Given request 1: Update the passage of the article on the Franco-German split over Greece starting at "Getting Germany to" and ending at "to eurozone bailouts.", replacing "election promises" with "campaign pledges".
Given request 2: Write the next part of the article on the Franco-German split over Greece, picking up after its final sentence.

** start of Page extract **

Tuesday, July 14, 2015

Germany beats France in extra time


By Raoul Ruparel

Not in football, but in the battle over Greece.
LONDON  The primary division in Europe which has been exposed by the most recent round of the Greek crisis is the split between France and Germany. This divide has long existed, and has grown wider since the election of Francois Hollande, but has mostly bubbled under the surface. It has manifested itself largely through eurozone inertia. With the two big players failing to agree on a clear future for the eurozone, the crisis response has been characterized by ad-hoc and the minimum necessary — action to keep the single currency together. It also results in unambitious and piecemeal future steps forward and an inability to face up to the fundamental flaws of a far from optimal currency union.
But over the past days this divide has been laid bare for the entire world to see. Fundamentally, Germany was happy and willing to countenance a Grexit while France wanted to resist it, if not at all costs then at least at a much higher cost than most other eurozone members. The fallout from this clash could very well change the nature of the eurozone and its path towards future integration.
Of course, this depends on who won. Ostensibly, France did. Greece looks to have stayed in the eurozone and may well receive a further €86 billion bailout, bringing the total eurozone lending to Greece to a whopping €270 billion, over 150 percent of Greek GDP. France succeeded in forcing Germany to face up to the choice of either offering further support to Greece or taking the responsibility and blame for forcing them out of the euro. It did this while many of Germany’s key allies  The Netherlands, Finland and the Baltics  were largely in favor of a Grexit.
Getting Germany to agree to a bailout is hard at the best of times, let alone when it means spurning the views and beliefs of some of its key European allies. Furthermore, Germany then had to get the support of these countries, which included getting the leaders of The Netherlands and Finland to potentially row back on election promises to not commit any further money to eurozone bailouts.

** end of Page extract **
** start of Data excerpts **

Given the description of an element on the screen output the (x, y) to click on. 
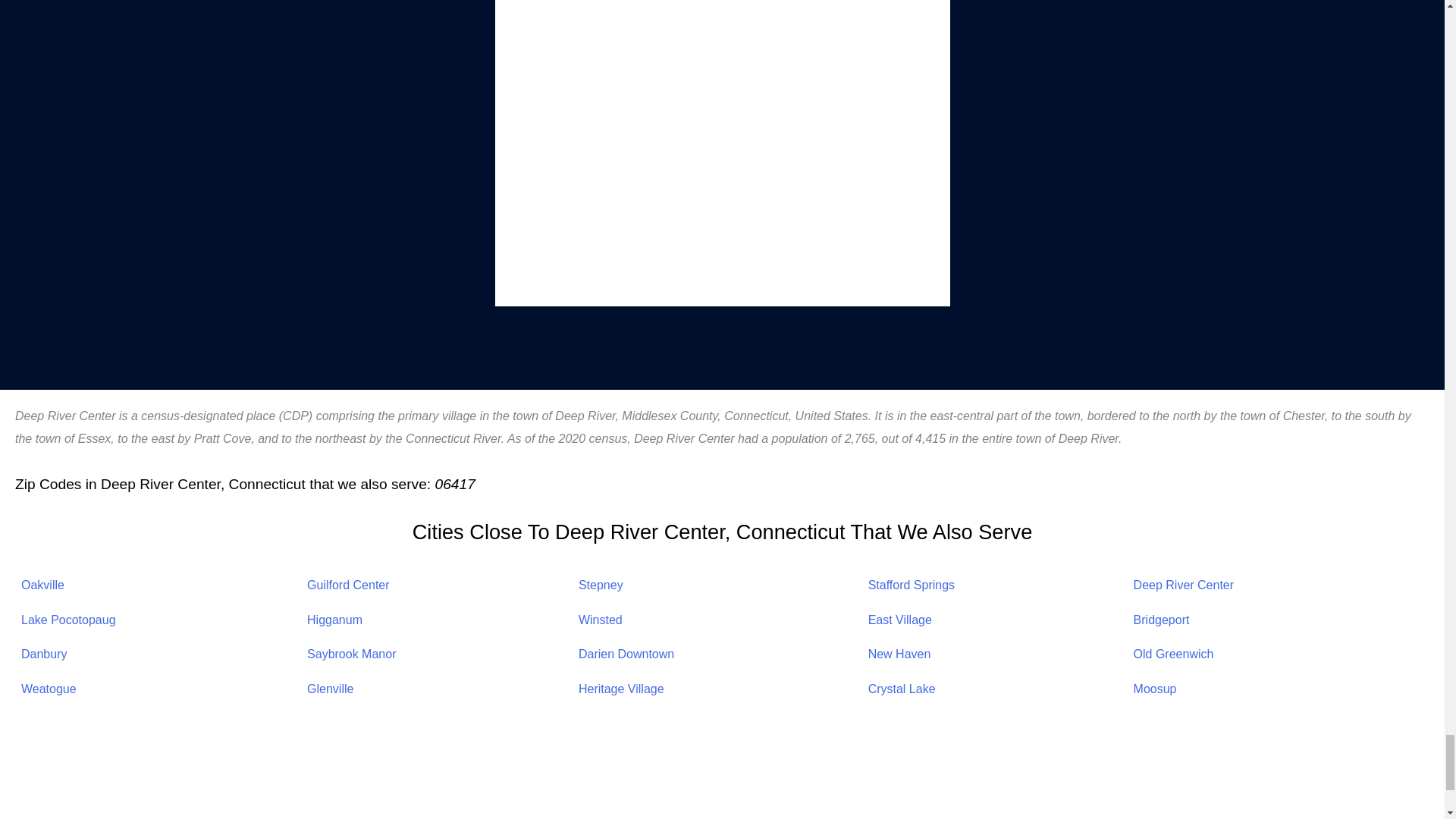
Stepney (600, 584)
Deep River Center (1184, 584)
Oakville (42, 584)
Winsted (600, 619)
Guilford Center (348, 584)
Higganum (334, 619)
Lake Pocotopaug (68, 619)
Stafford Springs (911, 584)
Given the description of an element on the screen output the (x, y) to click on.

** end of Data excerpts **

Task output 1:
Getting Germany to agree to a bailout is hard at the best of times, let alone when it means spurning the views and beliefs of some of its key European allies. Furthermore, Germany then had to get the support of these countries, which included getting the leaders of The Netherlands and Finland to potentially row back on campaign pledges to not commit any further money to eurozone bailouts.

Task output 2:
This is a pretty strong case. However, in my view, it is not quite this simple. The entire construction of the deal remains very Germanic. Firstly, this is very much a deal which Germany (and probably its allies) would have been happy to sign up to a month, or six months, ago. The basic premise for keeping Greece in the eurozone was cash in exchange for strict reforms and adherence to the rules. This program is very much along those lines  in fact it involves more austerity, stricter and faster reforms, and greater oversight and involvement on the ground in Athens as well as significantly more privatization than previous offers.
Secondly, and following from this, the deal very much maintains the German view of a rules-based eurozone system. It has a clear framework and rule-set which countries adhere to or leave. In Germany’s view, Greece was given a choice and eventually chose to come around to signing up for these rules. In that sense, it seems that France and its allies have given more ground. This is not a deal they would have liked if they were presented with it earlier on, and certainly they would not have wanted to give such a strong endorsement to the German view of a rules-based eurozone system. France et al would have preferred a deal with less austerity, which may have set the path for moves toward a transfer union in the eurozone.
I’ll largely leave it up to the reader to decide whether France or Germany won out, though I tend to lean towards the latter. But why is this important? Is it not a largely pedantic debate to be having, given the stakes in play?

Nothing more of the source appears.